Со снимка на Витю глядели четыре размалёванные физиономии затянутых в кожу, заклёпки и ухоженные волосатые груди бедовых зарубежных музыкантов.
— Не, именно Пинкефлоид. Что-то про лучи из космоса… я не знаю конкретно. Не слышал. Смотри, а гитара у них классная — топор. Прикинь, гитара — топор, да?
— Нда… это вам не Кобзон. — Юра сложил коробку и перевязал обратно. — Идёшь с Надькой рыбу пугать? Я пока вещдоки сохраню. В анналы. Там вы особо не шалите у меня, а лучше займитесь делом: сушняка притащите про запас, до за́втрева.
Именно в этот час, оставшись один на один с впечатлением от фоток, Юра решил отращивать длинные каштановые волосы, постепенно отгораживаясь ими от постылой социалистической действительности. И не нашлось на свете человека, чтобы Юру остановить. Наверное, хорошо, что не нашлось. Витя же... что Витя? Виктор сидел у костра одним человеком, а выйдя на протоку, за минуту или две уже стал казаться другим, в первую очередь сам себе.
Этим вечером нам на погибель на протоке резвились сирены.
Надежда резвилась, сидя с сигаретой на покрышке от трактора, транспортёра или от грузовика — чёрт её разберёт; в смысле, покрышку. За предшествующие три часа неспешных наблюдений Витя не разглядел под её ситцевым платьем никакого купальника, вместо него по простецкой моде 70-х сейчас на Наде была длинная фланелевая рубашка поверх нижнего белья. Как тут было разглядеть-то — вот будь на девушке яркое и крикливое бикини, какие добрались пока только до городских модниц, Витя бы видел ситуацию несколько иначе. И точно из глупого принципа повернул бы назад, пусть даже эти бикини стояли потом у него перед глазами весь вечер. Или будь рубашка завязана на груди игривым узлом — тогда ведь очевидно, зачем на ней узел, зачем нам на погибель под ней, собственно, есть грудь и зачем их две. («Попал», «ранил», «убил», «в землю закопал»…)
Но в линялой фланелевой рубашке брата Надя имела гуманистический травоядный вид с утолщением в средней части, как у пчелы или паука, и даже голые ноги, которые у всех нормальных людей были снизу, а у девушек, оказывается, росли как-то прямо из боков под рёбрами, у неё выглядели просто как пара аккуратных нижних конечностей для ходьбы, прыга и бега, а не как те тонкие хищные пинцеты, тёплые и гладкие щипчики, которыми из здорового парня рано или поздно вынимают душу; ему же, заметим, на пользу.
В душе шевелилась какая-то ниоткуда взявшаяся смелость и хотелось взять в руку стакан вина.
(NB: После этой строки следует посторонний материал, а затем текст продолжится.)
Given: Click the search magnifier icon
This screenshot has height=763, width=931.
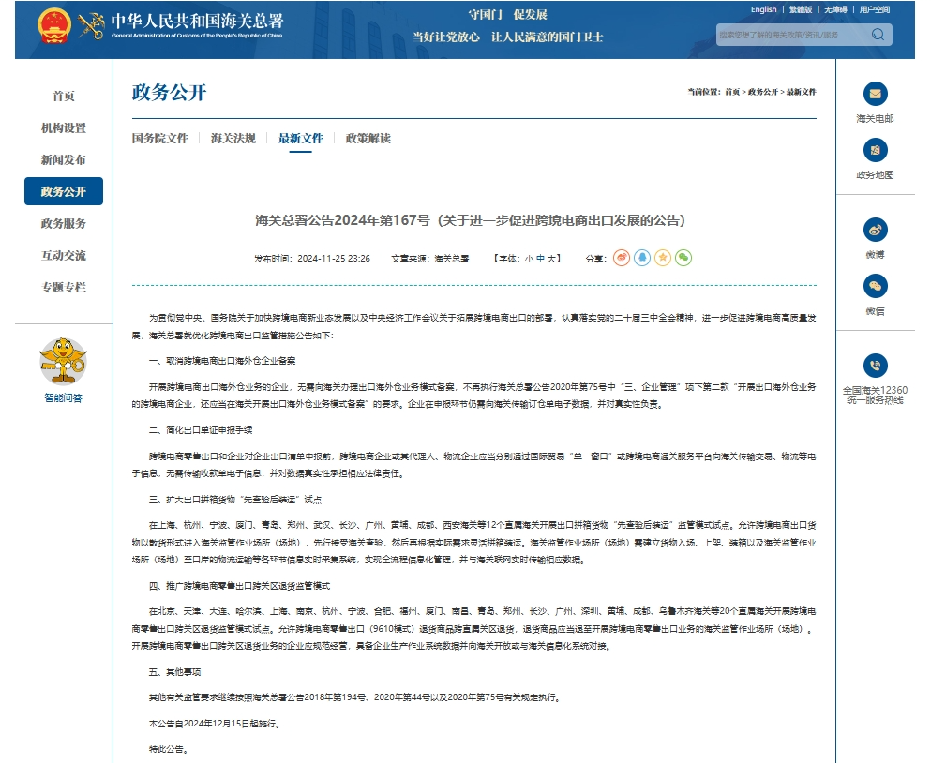Looking at the screenshot, I should (x=878, y=35).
И, возможно, даже сигару.
Come in here, dear boy, have a cigar.
— Вода тёплая, в общем, — Виктор сделал два или три шага от берега и покрылся мурашками, так как никакая вода тёплой сейчас не была, — Ну а тут сейчас больше делать-то нечего, только купаться.
Девушка выдохнула-высвистела сигаретную струйку вверх.
— Мухоловка, скажи, вот ты о жизни когда последний раз думал… Ты же ведь хоть когда-то думал о жизни, у тебя же медаль серебряная есть. Что у вас с Юреней будет впереди, что с Федькой, вот это всё.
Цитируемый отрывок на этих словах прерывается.